I learnt this from the Cleanroom software engineering people, they call the spec without `State` a "black box spec", while the one with `State` is called a "state box spec". (There's also a third step called "clear box spec" where they break down the "state box spec" into functions.)
I've been playing around with the idea of designing a specification language that lets you write "black box specs" together with some basic sanity checks of those specs, because I think there's a lot of value in this sort of structure.
For example even if your application doesn't follow the "application-as-function" pattern, you can still use your "state box spec" as an oracle when doing property-based testing of your application.
> This kind of specification doesn't need to specify `State` at all, as we can simply refer to previous inputs.

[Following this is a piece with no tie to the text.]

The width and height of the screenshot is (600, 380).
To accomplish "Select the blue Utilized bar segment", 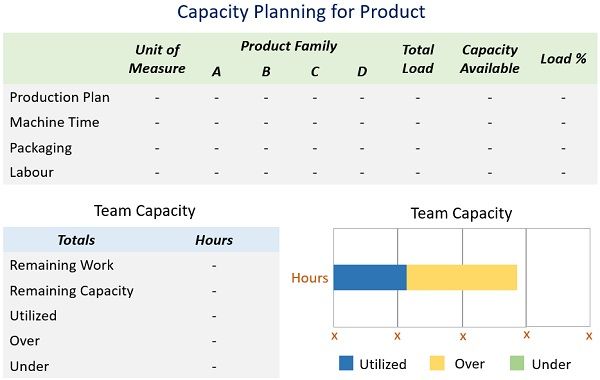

E.g. imagine a counter system with the inputs `Increment`, `Reset`, and `Get`. The functional spec for `Get` is "find the latest reset and then count the number of `Increment`s since then".
I could be misunderstanding you, but this does not sound functional to me as `spec` seems to have access to previous inputs to `spec` invocations. What am I missing here?
> I think this is neat, because if you are developing the functional spec with a domain expert that doesn't know programming you don't wanna bother them with, for them, unnecessary bookkeeping details.
This sounds very similar to DDD (like as described as the DDD book at the end of the blog post).
> I learnt this from the Cleanroom software engineering people
At IBM direct, or are there any particular resources you can point to which you found useful?
Many thanks for the contribution.
In a stateful system (where outputs depend on previous inputs) you need to have access to all previous inputs in order to determine the output of some input, right? Also keep in mind that this is a specification, not an efficient implementation. If you'd implement it like this you'd have to recompute the output based on the inputs over and over again for each new input. And yeah, you can think of it as some kind of functional composition as nine_k pointed out.
> This sounds very similar to DDD (like as described as the DDD book at the end of the blog post).
Yeah, I think DDD gets this right: some lightweight methods (e.g. event storming) around inputs and outputs. But yeah, Cleanroom did this in the 80s.
> At IBM direct, or are there any particular resources you can point to which you found useful?
On this particular topic, see Harlan Mills' "Stepwise Refinement and Verification in Box-Structured Systems" (1988): https://trace.tennessee.edu/utk_harlan/16/
The counter's description is literally Church numbers.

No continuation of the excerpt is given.